Always charismatic and idiosyncratic in equal measure, the Californian harpist here showcases her imaginative take on events that have shaped NY’s Greenwich Village across the years. A distinctly (inevitable comparison alert!) Kate Bush-esque manic crescendo brings this typically unorthodox, but vivid ballad to its conclusion. Though it follows a familiar formula, the bouncy lightness and engaging lyricism of ‘Sapokanikan’ whets the appetite for Newsom’s upcoming new material.
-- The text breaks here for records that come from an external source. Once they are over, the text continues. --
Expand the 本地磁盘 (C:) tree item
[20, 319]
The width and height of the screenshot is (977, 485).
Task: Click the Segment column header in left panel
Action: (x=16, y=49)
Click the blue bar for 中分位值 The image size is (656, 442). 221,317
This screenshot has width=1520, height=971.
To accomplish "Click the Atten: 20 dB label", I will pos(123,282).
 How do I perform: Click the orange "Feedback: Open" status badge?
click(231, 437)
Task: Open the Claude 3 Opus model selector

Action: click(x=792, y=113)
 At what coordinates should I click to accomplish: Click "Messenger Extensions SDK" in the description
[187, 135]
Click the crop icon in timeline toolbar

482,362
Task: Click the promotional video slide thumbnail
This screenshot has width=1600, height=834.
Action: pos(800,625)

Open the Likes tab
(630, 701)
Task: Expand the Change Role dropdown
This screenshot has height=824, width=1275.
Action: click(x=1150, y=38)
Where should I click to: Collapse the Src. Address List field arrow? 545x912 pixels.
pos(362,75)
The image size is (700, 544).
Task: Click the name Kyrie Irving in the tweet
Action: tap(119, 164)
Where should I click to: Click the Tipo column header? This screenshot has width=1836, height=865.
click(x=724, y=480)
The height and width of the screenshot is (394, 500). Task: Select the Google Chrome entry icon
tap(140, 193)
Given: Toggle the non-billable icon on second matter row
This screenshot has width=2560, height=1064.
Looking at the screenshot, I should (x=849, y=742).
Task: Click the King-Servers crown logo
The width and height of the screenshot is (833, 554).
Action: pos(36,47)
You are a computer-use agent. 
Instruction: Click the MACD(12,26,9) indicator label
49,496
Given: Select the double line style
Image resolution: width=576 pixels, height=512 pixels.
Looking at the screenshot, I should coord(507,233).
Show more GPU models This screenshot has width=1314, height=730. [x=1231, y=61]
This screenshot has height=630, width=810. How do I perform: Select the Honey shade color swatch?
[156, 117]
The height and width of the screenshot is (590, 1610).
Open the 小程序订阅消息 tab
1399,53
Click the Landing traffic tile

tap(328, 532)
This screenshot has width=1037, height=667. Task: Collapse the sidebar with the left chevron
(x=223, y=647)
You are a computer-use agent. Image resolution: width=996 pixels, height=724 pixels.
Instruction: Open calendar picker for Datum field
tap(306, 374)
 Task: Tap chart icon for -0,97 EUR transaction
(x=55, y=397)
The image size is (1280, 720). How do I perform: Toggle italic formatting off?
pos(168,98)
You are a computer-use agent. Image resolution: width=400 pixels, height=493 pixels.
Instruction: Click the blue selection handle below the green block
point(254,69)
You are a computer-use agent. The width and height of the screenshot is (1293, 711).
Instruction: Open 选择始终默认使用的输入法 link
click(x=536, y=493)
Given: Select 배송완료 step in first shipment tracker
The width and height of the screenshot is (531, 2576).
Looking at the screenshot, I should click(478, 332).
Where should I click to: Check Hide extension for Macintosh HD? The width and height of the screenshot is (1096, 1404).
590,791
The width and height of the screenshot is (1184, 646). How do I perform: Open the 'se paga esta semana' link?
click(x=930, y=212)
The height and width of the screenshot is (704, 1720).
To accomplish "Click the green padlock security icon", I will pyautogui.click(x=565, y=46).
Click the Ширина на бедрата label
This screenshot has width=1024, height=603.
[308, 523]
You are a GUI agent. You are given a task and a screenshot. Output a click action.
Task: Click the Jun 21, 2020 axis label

‘Divers’– a double album – is her much-anticipated fourth LP, which follows in the autumn.
One Thing – Roots Manuva
As befitting a man named Rodney, Roots Manuva is unafraid to use prosaic and everyday imagery to illustrate his complex, thought-provoking rhymes. Following his past declaration of affection for cheese on toast (‘Witness’); scrambled eggs and Walkers crisps are name-checked in this potent latest track.
Money is the ‘one thing’ on Roots’ mind here. A veteran of social commentary from his South London stronghold, he pointedly comments on the obscenity of the social welfare situation while paradoxically dreaming the consumer dream (of Lamborghinis and snakeskin bikinis). Dark, hypnotic production by Switch lends a sense of urgency to the message from the genre-defying instigator.
Fresh from the festival scene and supporting Blur at Hyde Park this summer, a re-energised Roots Manuva releases new album ‘Bleeds’ in October.
Snakeskin – Deerhunter
Self-styled U.S. indie darling, Bradford Cox, has recently been dabbling in acting (‘Dallas Buyers Club’) and his ongoing solo project, Atlas Sound. But his most revered work comes as part of the fluid 4/5-piece band, Deerhunter. They return with new album ‘Fading Frontier’, concocted in the group’s hometown of Atlanta this year.
“I was born already nailed to the cross” is a killer opening line, if one which is hardly indicative of a sprightly clap-along tune such as this. The sinuously-delivered lyrics to ‘Snakeskin’ appear to be autobiographical – perhaps referencing the lead singer’s unusual adolescence (illness and isolation) and/or his recent unfortunate collision with a car. Funky, melodic and highly accessible; this track offers a good entry-point into Cox’s weird and wonderful world for those who are yet to experience its munificent pleasures.
Deerhunter will return to these shores in October/November; with gigs in Manchester, Liverpool, Leeds, Brighton and London.
Also recommended this month
Gratitude – Talib Kweli.
Hip-hop mastery; inciting us to ‘Fuck The Money’ (but not literally, that’d end messily).
Bodies – Farao.
Soaring and strident stuff from the “Scandi indie-folk goddess”.
Woman’s Work – U.S. Girls.
Like a demented Santigold. Sample YouTube comment: “This is some next level shit!”